- _What the task asks_:
In the Toolkit pipeline post below, what new status was added to the PublishedFile entity in Shotgun?

- _Text excerpt_:

New to Shotgun or Toolkit? Check out Our Story, learn about Our Product, or get a Quick Toolkit Overview. If you have specific questions, please visit our Support Page!
Status and CleanupHi everyone! Welcome back for part nine of our series dedicated to building a simple pipeline using Toolkit. Here are links to the previous posts, just in case you missed anything:
Introduction, Planning, & Toolkit Setup
Publishing from Maya to Nuke
Dataflow and Workflow
This week’s post expands on a few topics that we’ve already mentioned, and introduces some new ones. Our primary goal is to outline how the idea of tracking the status of published files can be combined with other concepts we’ve been exploring to aid in data flow and cleanup of old or unused files.
Published File StatusLike any entity in Shotgun, PublishedFile entities have a status field. While this field hasn’t been utilized heavily by Toolkit in the past, it provides some useful information that can be used to provide additional functionality in the pipeline.
One of the ways that we’ve used the status field in our simple pipeline is to define a “deprecated” status for published files that should no longer be used. Jesse Emond, the intern our team has been lucky to host, implemented this feature. He did this by adding a new status to the PublishedFile entity in Shotgun. Once the new status is available, a user with sufficient permissions can set the status of any published file to deprecated.
The way that Jesse made use of that in our pipeline was to modify the tk-multi-loader2 app to filter out published files from its list of available files to import/reference. In this way, when a published file is deprecated in Shotgun, users already making use of the file can continue to do so, but new references to the file will not be created. Jesse’s forked tk-multi-loader2 repository can be found here.

- _Data shown_:
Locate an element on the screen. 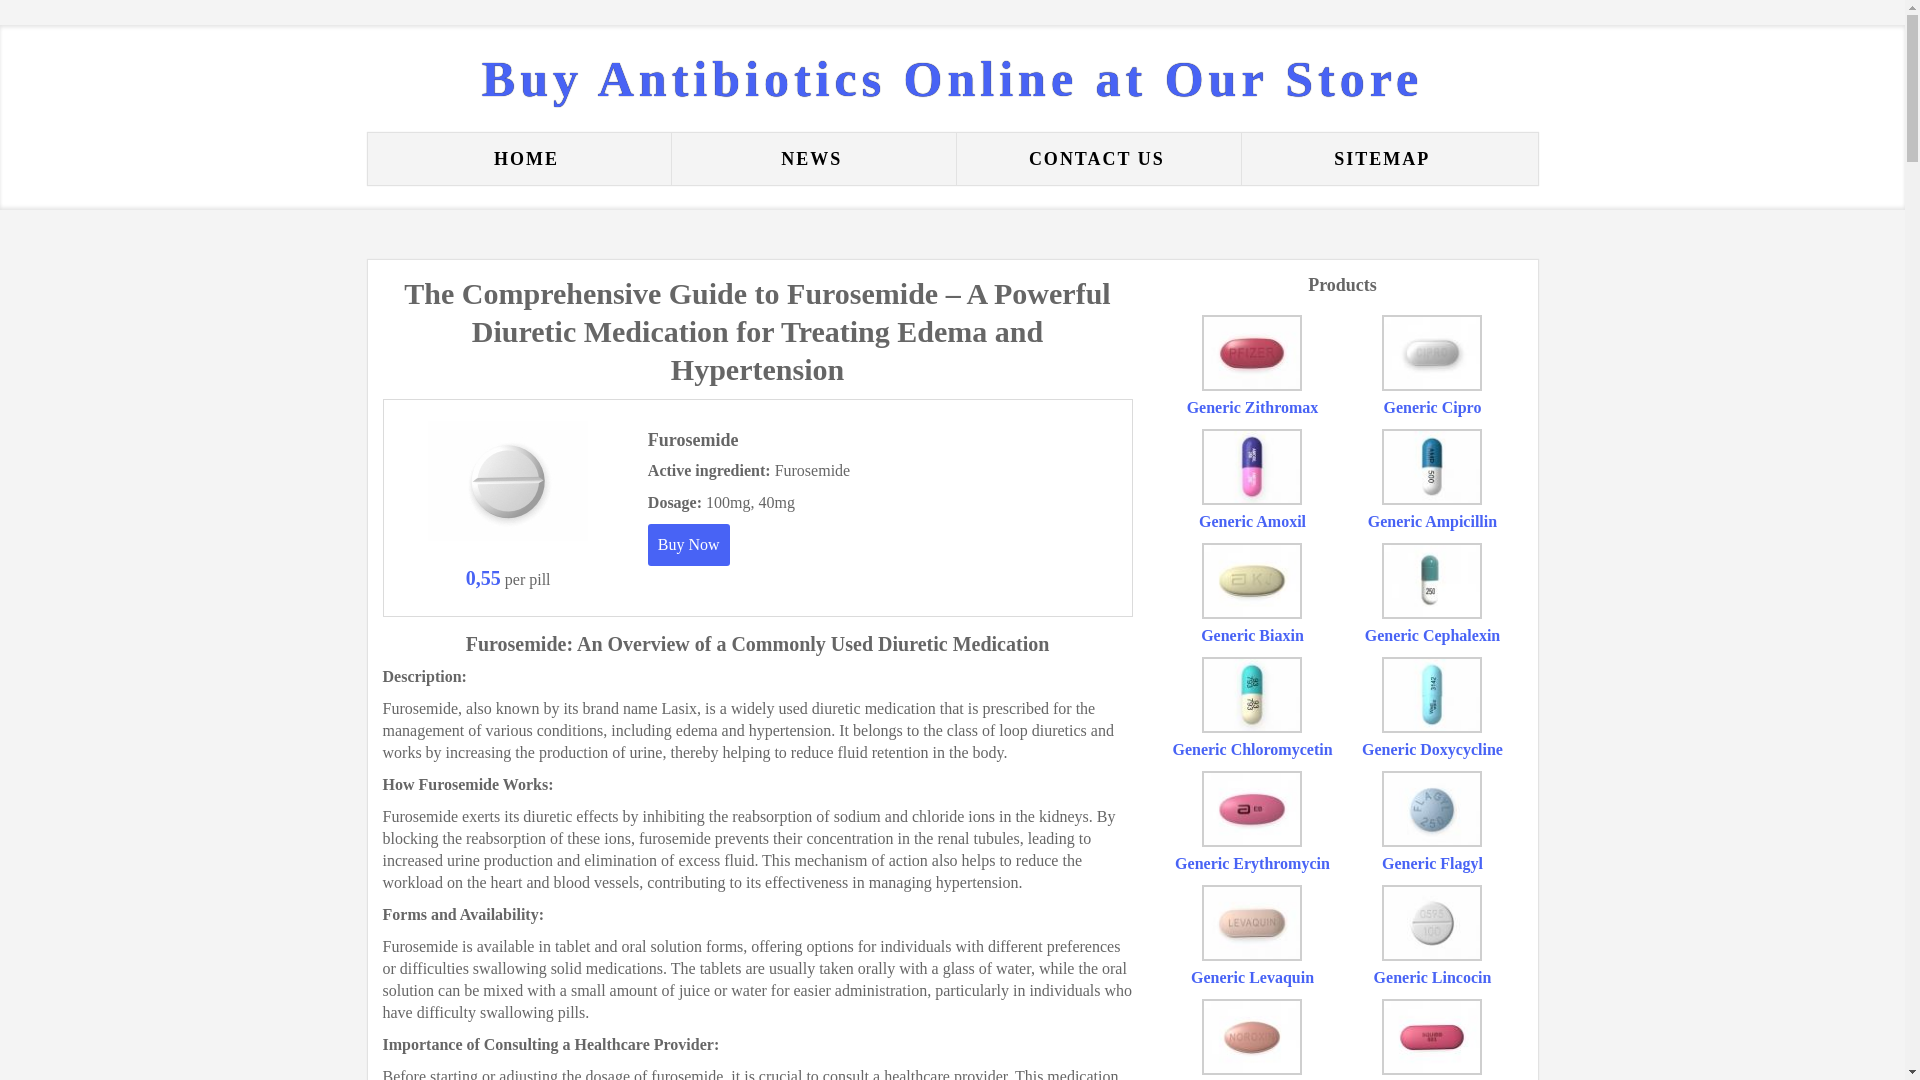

- _Response to this exercise_:
A "deprecated" status, for published files that should no longer be used.